Problems with PCR and ancient DNA
The power of PCR as a technique also leads to its weaknesses. The ability to make millions of copies of a single sequence of DNA leads to the possibility of contamination from a foreign source. In working with prehistoric DNA the risk of corruption is even greater and the utmost care must be taken14.
The need to be in an isolated, dedicated lab is paramount and all manner of control steps must be observed to reduce the risk of foreign, especially human, DNA entering the PCR cycle. Duplicating the experiments in different labs (as done by Cooper et al1) to produce identical results is a necessary step in ancient DNA studies to try and rule out the possibility of contamination.
Further work
The Moa genes have caused quite a lot of excitement around the world and Yasuyuki Shirota of Hirosaki University in Japan is one of the interested parties15. After working with homeobox genes in chickens and quails he would like to try the same thing with moa. Homeobox genes are thought to control embryo formation by regulating a number of other genes, like the first domino in a development gene cascade. Shirota wants to try and insert some moa genes into a chicken embryo to see if he can find the right homeobox to trick the chicken into displaying some of the characteristics of a moa. Moa colour, moa behaviour or possibly moa size (which would be welcomed by chicken farmers) may result from the hybrid chicken embryo if everything works out.

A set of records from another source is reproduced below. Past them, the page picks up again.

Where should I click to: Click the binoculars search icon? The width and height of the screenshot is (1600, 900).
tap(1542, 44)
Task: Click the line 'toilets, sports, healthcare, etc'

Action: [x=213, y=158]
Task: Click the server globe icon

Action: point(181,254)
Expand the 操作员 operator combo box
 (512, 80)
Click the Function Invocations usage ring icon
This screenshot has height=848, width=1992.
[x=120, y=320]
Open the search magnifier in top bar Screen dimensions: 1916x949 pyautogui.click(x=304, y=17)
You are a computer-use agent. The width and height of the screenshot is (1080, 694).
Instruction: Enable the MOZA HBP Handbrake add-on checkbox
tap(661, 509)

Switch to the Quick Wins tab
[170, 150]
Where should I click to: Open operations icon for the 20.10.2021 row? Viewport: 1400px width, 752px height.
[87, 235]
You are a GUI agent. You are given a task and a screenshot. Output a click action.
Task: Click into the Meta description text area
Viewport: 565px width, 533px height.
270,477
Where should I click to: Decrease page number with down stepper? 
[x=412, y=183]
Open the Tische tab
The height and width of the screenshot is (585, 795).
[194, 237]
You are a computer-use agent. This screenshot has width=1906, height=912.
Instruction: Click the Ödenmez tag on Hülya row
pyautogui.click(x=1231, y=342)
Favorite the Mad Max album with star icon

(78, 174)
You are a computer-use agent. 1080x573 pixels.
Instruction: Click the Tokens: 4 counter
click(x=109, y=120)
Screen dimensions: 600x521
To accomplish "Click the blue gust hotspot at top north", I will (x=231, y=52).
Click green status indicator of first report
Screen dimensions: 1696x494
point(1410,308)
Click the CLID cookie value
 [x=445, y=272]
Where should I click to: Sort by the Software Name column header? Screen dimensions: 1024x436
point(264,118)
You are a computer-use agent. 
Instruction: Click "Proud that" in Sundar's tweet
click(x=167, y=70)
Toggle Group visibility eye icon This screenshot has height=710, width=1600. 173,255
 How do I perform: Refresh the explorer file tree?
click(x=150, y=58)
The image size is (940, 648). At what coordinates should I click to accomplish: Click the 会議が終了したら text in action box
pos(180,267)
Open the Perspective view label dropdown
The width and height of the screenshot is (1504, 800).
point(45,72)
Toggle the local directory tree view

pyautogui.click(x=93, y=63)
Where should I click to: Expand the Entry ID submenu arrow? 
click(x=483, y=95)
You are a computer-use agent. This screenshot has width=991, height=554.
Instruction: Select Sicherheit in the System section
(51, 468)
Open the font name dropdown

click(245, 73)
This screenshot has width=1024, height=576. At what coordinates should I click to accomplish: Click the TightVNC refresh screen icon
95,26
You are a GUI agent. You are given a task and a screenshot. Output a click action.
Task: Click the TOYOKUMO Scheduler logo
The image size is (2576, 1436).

The thylacine (Fig.12), or marsupial tiger, of Tasmania (Thylacinus cynocephalus) is another recently extinct and unique antipodean inhabitant.
Figure 12A thylacine
(Photograph by David Fleay)
The largest marsupial carnivore of recent times was hunted into extinction after the European sheep farmers put a price on its head at the beginning of the 20th century. Systematic extermination led to the last known specimen (Benjamin) being placed in Hobart Zoo, Tasmania, in 1924 and since his death in the first half of 1936 no conclusive evidence of any surviving thylacine has been found. In the autumn of 1936 the thylacine was put on the list of protected species16.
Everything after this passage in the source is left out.